--- DATA EXCERPTS ---

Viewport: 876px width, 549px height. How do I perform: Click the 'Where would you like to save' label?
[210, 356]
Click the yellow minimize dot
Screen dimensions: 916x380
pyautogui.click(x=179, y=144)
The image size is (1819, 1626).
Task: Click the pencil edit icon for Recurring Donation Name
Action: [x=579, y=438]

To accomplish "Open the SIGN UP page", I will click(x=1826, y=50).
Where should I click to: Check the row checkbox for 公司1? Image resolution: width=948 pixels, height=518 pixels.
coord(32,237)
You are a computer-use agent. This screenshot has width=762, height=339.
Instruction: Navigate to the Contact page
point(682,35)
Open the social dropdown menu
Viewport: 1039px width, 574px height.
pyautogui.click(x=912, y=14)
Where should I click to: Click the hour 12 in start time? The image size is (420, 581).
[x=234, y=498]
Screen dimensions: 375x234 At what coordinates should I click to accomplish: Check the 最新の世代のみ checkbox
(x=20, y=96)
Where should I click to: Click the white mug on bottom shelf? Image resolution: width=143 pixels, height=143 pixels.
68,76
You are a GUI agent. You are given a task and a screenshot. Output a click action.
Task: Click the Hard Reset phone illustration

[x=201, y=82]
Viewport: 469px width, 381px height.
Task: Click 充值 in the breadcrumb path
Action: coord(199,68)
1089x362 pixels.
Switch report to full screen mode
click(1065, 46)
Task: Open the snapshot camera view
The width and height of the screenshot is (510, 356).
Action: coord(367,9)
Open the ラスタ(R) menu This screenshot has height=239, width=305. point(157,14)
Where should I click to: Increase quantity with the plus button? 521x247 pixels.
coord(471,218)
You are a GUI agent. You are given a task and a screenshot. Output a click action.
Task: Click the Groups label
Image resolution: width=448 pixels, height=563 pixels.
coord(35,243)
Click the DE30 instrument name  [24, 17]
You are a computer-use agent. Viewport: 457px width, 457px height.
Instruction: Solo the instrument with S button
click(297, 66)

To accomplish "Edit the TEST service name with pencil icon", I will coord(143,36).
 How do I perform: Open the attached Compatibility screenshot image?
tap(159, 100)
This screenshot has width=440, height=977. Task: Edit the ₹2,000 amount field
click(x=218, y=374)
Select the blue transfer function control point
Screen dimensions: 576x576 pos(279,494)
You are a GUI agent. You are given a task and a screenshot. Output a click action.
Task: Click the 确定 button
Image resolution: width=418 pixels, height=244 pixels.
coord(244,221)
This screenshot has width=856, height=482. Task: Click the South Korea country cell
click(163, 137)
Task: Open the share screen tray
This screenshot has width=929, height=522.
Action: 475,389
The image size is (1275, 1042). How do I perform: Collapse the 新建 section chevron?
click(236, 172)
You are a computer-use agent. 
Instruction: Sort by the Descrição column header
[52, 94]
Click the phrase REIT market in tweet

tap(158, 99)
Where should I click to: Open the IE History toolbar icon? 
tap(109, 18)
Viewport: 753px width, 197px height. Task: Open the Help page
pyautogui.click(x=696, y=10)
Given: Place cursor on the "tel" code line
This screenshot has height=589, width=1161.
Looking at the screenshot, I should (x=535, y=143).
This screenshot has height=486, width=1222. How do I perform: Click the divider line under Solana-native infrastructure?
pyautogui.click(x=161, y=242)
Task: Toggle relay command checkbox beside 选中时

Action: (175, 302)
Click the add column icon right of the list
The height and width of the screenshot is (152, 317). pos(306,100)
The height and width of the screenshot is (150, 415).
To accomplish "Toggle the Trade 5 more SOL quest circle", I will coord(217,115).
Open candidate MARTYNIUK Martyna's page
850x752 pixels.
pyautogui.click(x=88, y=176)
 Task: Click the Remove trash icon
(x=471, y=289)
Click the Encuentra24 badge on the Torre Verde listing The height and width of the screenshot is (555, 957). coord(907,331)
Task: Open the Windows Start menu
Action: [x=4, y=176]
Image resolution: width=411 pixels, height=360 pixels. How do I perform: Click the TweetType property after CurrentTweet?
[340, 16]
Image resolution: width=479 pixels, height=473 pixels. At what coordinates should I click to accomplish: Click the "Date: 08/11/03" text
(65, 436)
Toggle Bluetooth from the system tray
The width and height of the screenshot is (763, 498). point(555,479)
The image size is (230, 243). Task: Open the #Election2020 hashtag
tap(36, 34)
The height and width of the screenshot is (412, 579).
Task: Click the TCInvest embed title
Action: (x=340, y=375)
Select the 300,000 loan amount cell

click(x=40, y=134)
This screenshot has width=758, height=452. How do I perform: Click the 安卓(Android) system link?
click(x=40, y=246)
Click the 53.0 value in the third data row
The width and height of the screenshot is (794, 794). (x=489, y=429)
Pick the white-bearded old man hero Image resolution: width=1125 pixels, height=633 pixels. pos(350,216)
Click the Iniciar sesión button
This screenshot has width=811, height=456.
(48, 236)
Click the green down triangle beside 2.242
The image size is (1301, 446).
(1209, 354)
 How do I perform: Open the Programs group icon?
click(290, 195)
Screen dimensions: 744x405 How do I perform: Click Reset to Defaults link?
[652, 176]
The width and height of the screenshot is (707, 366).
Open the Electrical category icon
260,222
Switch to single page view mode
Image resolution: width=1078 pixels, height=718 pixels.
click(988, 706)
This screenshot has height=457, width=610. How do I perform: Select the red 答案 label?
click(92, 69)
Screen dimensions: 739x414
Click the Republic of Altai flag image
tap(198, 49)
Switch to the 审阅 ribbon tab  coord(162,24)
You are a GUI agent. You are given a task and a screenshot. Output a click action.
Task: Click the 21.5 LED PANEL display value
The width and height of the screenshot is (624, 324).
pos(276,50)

---

Print the records once more, exactly as written.

Viewport: 876px width, 549px height. How do I perform: Click the 'Where would you like to save' label?
[210, 356]
Click the yellow minimize dot
Screen dimensions: 916x380
pyautogui.click(x=179, y=144)
The image size is (1819, 1626).
Task: Click the pencil edit icon for Recurring Donation Name
Action: [x=579, y=438]

To accomplish "Open the SIGN UP page", I will click(x=1826, y=50).
Where should I click to: Check the row checkbox for 公司1? Image resolution: width=948 pixels, height=518 pixels.
coord(32,237)
You are a computer-use agent. This screenshot has width=762, height=339.
Instruction: Navigate to the Contact page
point(682,35)
Open the social dropdown menu
Viewport: 1039px width, 574px height.
pyautogui.click(x=912, y=14)
Where should I click to: Click the hour 12 in start time? The image size is (420, 581).
[x=234, y=498]
Screen dimensions: 375x234 At what coordinates should I click to accomplish: Check the 最新の世代のみ checkbox
(x=20, y=96)
Where should I click to: Click the white mug on bottom shelf? Image resolution: width=143 pixels, height=143 pixels.
68,76
You are a GUI agent. You are given a task and a screenshot. Output a click action.
Task: Click the Hard Reset phone illustration

[x=201, y=82]
Viewport: 469px width, 381px height.
Task: Click 充值 in the breadcrumb path
Action: coord(199,68)
1089x362 pixels.
Switch report to full screen mode
click(1065, 46)
Task: Open the snapshot camera view
The width and height of the screenshot is (510, 356).
Action: coord(367,9)
Open the ラスタ(R) menu This screenshot has height=239, width=305. point(157,14)
Where should I click to: Increase quantity with the plus button? 521x247 pixels.
coord(471,218)
You are a GUI agent. You are given a task and a screenshot. Output a click action.
Task: Click the Groups label
Image resolution: width=448 pixels, height=563 pixels.
coord(35,243)
Click the DE30 instrument name  [24, 17]
You are a computer-use agent. Viewport: 457px width, 457px height.
Instruction: Solo the instrument with S button
click(297, 66)

To accomplish "Edit the TEST service name with pencil icon", I will coord(143,36).
 How do I perform: Open the attached Compatibility screenshot image?
tap(159, 100)
This screenshot has width=440, height=977. Task: Edit the ₹2,000 amount field
click(x=218, y=374)
Select the blue transfer function control point
Screen dimensions: 576x576 pos(279,494)
You are a GUI agent. You are given a task and a screenshot. Output a click action.
Task: Click the 确定 button
Image resolution: width=418 pixels, height=244 pixels.
coord(244,221)
This screenshot has width=856, height=482. Task: Click the South Korea country cell
click(163, 137)
Task: Open the share screen tray
This screenshot has width=929, height=522.
Action: 475,389
The image size is (1275, 1042). How do I perform: Collapse the 新建 section chevron?
click(236, 172)
You are a computer-use agent. 
Instruction: Sort by the Descrição column header
[52, 94]
Click the phrase REIT market in tweet

tap(158, 99)
Where should I click to: Open the IE History toolbar icon? 
tap(109, 18)
Viewport: 753px width, 197px height. Task: Open the Help page
pyautogui.click(x=696, y=10)
Given: Place cursor on the "tel" code line
This screenshot has height=589, width=1161.
Looking at the screenshot, I should (x=535, y=143).
This screenshot has height=486, width=1222. How do I perform: Click the divider line under Solana-native infrastructure?
pyautogui.click(x=161, y=242)
Task: Toggle relay command checkbox beside 选中时

Action: (175, 302)
Click the add column icon right of the list
The height and width of the screenshot is (152, 317). pos(306,100)
The height and width of the screenshot is (150, 415).
To accomplish "Toggle the Trade 5 more SOL quest circle", I will coord(217,115).
Open candidate MARTYNIUK Martyna's page
850x752 pixels.
pyautogui.click(x=88, y=176)
 Task: Click the Remove trash icon
(x=471, y=289)
Click the Encuentra24 badge on the Torre Verde listing The height and width of the screenshot is (555, 957). coord(907,331)
Task: Open the Windows Start menu
Action: [x=4, y=176]
Image resolution: width=411 pixels, height=360 pixels. How do I perform: Click the TweetType property after CurrentTweet?
[340, 16]
Image resolution: width=479 pixels, height=473 pixels. At what coordinates should I click to accomplish: Click the "Date: 08/11/03" text
(65, 436)
Toggle Bluetooth from the system tray
The width and height of the screenshot is (763, 498). point(555,479)
The image size is (230, 243). Task: Open the #Election2020 hashtag
tap(36, 34)
The height and width of the screenshot is (412, 579).
Task: Click the TCInvest embed title
Action: (x=340, y=375)
Select the 300,000 loan amount cell

click(x=40, y=134)
This screenshot has width=758, height=452. How do I perform: Click the 安卓(Android) system link?
click(x=40, y=246)
Click the 53.0 value in the third data row
The width and height of the screenshot is (794, 794). (x=489, y=429)
Pick the white-bearded old man hero Image resolution: width=1125 pixels, height=633 pixels. pos(350,216)
Click the Iniciar sesión button
This screenshot has width=811, height=456.
(48, 236)
Click the green down triangle beside 2.242
The image size is (1301, 446).
(1209, 354)
 How do I perform: Open the Programs group icon?
click(290, 195)
Screen dimensions: 744x405 How do I perform: Click Reset to Defaults link?
[652, 176]
The width and height of the screenshot is (707, 366).
Open the Electrical category icon
260,222
Switch to single page view mode
Image resolution: width=1078 pixels, height=718 pixels.
click(988, 706)
This screenshot has height=457, width=610. How do I perform: Select the red 答案 label?
click(92, 69)
Screen dimensions: 739x414
Click the Republic of Altai flag image
tap(198, 49)
Switch to the 审阅 ribbon tab  coord(162,24)
You are a GUI agent. You are given a task and a screenshot. Output a click action.
Task: Click the 21.5 LED PANEL display value
The width and height of the screenshot is (624, 324).
pos(276,50)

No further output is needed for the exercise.